Archive for October, 2014

How much do you spend on a house payment?

Friday, October 10th, 2014

What percent of your income goes to pay rent? Is it 10% or 20% or 30% or more? How does that compare to a house payment? Your house payment depends on the price of your house and mortgage amount. There is a wide range of prices for the same size house depending on where you live. Coastal areas and the Northeast are much higher then the Midwest and South. Affordable housing and a good job market tends to attract younger workers. Demographic researchers describe those born between 1977 and 1992 as ‘Millennials’.  The ‘millenials’ population in certain markets keep increasing. Jobs and affordable housing are key reasons. Here are a few of the affordable places to live:

Metro area Payment/Income Home price Income
Augusta,GA 10.52% $64,100 $37,561
Fayetteville, NC 13.14% $97,500 $45,742
Atlanta, GA 13.98% $111,600 $49,200
Jacksonville, FL 13.99% $99,000 $43,621
Philadelphia, PA 14.06% $81,675 $35,801
Baltimore, MD 14.35% $90,000 $38,655
Little Rock, AR 14.81% $122,000 $50,768
Columbus, OH 15.26% $125,000 $50,502
Omaha, NE 15.35% $128,000 $51,392
Milwaukee, WI 15.62% $108,000 $42,611

Your buyer needs a job

Tuesday, October 7th, 2014

well, there is good news on this front. 4.84 million job openings are available right now. That is the highest number since January, 2001, according to the U.S. Department of Labor. Workers moving to your area to get a new job means motivated buyers. Workers getting new jobs for higher pay means they can afford to buy a larger home.
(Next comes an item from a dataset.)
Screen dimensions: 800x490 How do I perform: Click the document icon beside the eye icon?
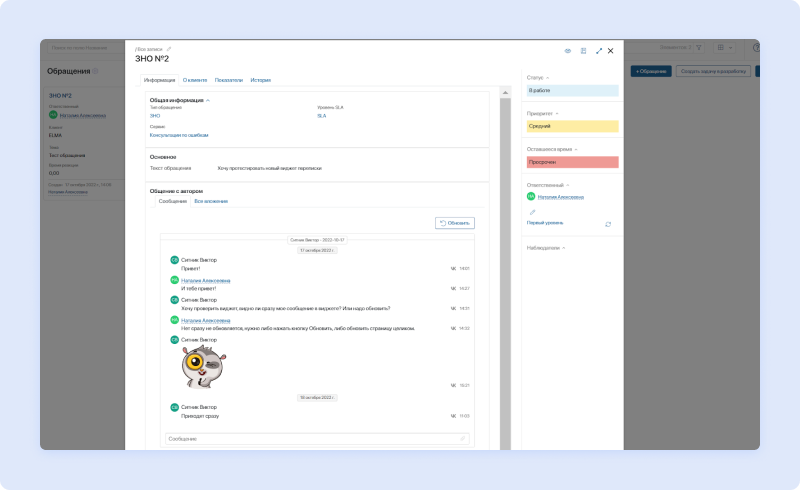pyautogui.click(x=583, y=50)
For those buyers getting new jobs, they better hurry to lock in the low mortgage interest rates. The Federal Reserve has kept rates very low for a very long time for only one reason. They want unemployed workers to get jobs. Lowering the unemployment rate has been their main reason for keeping rates low. Improvement over the past six months now has the national unemployment rate at 5.9% (lowest since July, 2008). This has opened the window for mortgage rates to rise. We have said many times, once rates start to rise, they will rise very quickly.